EDITORIAL: Municipal audits paint bleak picture, again

Auditor-general Tsakani Maluleke says that halfway through councils’ terms, audit performance has not improved

Auditor-general Tsakani Maluleke. Picture: FREDDY MAVUNDA/BUSINESS DAY
Auditor-general Tsakani Maluleke. Picture: FREDDY MAVUNDA/BUSINESS DAY

In the most unsurprising development this week, municipal audit outcomes have once again regressed and the provision of services with it. 

The state of local government finances has deteriorated to such an extent that only 34 of 257 municipalities received clean audits this year, with 20 of them in the Western Cape. This was down from 38 clean audits in the previous year.

The City of Cape Town is the only metro with a clean audit. 

A disappointed auditor-general Tsakani Maluleke announced the audit outcomes on Tuesday, noting that there was little to celebrate in the state of municipal finances for the 2022/2023 financial year. Her report examined the performance of councils two years after they were constituted following the 2021 local election.

An overwhelming 86% of municipalities failed to comply with legislation, up from 83% two years earlier. The quality of financial reporting has not improved much, despite the continued use of consultants. Poor financial management remains prevalent. 

Maluleke identified three key areas at the root of the rot in local government: inadequate skills and capacity, governance failures, and a culture of no accountability and consequences. It is not the first time she has flagged these as crucial issues requiring urgent attention. 

The thread running through Maluleke’s report is that the poor audit outcomes simply tell the administrative story of the actual state of services residents in towns and cities are receiving. It is not a new story of decline and neglect, but one worsening each year, at least since 2013. 

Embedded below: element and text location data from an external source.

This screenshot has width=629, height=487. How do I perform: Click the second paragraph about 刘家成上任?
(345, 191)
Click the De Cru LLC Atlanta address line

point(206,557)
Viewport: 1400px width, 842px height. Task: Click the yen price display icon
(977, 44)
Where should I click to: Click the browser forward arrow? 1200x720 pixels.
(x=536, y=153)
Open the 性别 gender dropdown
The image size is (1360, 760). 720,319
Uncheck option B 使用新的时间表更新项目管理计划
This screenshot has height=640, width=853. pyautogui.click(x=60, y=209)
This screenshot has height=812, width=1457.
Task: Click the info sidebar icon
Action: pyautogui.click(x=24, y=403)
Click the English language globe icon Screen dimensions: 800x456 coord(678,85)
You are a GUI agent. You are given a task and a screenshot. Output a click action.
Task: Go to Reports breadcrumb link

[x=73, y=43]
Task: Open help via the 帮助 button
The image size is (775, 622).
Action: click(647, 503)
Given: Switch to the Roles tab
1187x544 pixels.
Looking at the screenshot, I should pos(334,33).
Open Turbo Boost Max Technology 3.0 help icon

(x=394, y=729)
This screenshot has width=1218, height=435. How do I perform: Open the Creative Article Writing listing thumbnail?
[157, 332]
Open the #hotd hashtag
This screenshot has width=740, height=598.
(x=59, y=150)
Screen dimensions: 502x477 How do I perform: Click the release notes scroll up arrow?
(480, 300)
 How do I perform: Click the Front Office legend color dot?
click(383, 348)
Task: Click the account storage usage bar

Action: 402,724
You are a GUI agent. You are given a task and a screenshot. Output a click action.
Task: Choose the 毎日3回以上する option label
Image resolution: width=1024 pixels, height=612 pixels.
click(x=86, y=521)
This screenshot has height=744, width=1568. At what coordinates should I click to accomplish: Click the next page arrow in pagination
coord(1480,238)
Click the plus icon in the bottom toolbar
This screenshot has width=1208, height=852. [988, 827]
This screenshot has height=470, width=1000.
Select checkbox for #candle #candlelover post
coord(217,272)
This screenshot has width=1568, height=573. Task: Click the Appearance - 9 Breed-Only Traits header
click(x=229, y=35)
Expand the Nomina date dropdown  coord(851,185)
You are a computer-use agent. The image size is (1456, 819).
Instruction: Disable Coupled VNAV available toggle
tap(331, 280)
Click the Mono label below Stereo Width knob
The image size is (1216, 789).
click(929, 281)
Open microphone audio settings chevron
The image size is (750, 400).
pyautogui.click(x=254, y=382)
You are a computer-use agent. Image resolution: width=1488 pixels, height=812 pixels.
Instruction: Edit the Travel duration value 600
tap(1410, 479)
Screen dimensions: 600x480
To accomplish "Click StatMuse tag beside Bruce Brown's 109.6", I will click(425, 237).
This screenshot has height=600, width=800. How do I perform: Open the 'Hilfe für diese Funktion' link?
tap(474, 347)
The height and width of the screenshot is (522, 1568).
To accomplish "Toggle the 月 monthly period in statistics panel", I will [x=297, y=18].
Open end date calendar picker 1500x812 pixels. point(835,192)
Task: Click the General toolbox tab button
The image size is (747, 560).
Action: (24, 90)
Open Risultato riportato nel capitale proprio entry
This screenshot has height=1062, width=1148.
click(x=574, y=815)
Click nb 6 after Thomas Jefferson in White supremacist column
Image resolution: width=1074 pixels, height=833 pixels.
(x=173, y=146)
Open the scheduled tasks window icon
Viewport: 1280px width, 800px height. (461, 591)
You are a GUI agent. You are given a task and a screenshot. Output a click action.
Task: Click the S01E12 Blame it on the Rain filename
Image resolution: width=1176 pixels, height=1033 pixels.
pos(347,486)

Despite there being less than two years to the next local election, there seems to be no urgency about fixing the tier of government with the most direct contact with voters. Come 2026, parties who continue to make corrupt and irresponsible political appointments at municipal level and neglect their responsibility to deliver services to residents will be vulnerable once more.

It won’t be pretty, but it will be well deserved.